**TASK STATEMENT**
Once you reach the line containing "The height and" in the entries below, write out that line and each one after it down to the line containing "Reply to Marc Cassivi's 1h tweet", exactly and with nothing added.

**INFORMATION SUPPLIED**
--------------------
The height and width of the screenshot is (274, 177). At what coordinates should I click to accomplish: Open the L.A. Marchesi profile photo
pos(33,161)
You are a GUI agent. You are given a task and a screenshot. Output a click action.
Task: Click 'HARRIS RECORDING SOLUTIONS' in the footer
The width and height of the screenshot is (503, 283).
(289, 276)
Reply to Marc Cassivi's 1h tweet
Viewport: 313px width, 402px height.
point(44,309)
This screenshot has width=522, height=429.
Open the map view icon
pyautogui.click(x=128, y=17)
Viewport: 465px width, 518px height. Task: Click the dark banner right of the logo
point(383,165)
--------------------
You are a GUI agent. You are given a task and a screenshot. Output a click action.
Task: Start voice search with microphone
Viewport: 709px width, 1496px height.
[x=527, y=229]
--------------------
**SOLVED PROBLEM**
The height and width of the screenshot is (274, 177). At what coordinates should I click to accomplish: Open the L.A. Marchesi profile photo
pos(33,161)
You are a GUI agent. You are given a task and a screenshot. Output a click action.
Task: Click 'HARRIS RECORDING SOLUTIONS' in the footer
The width and height of the screenshot is (503, 283).
(289, 276)
Reply to Marc Cassivi's 1h tweet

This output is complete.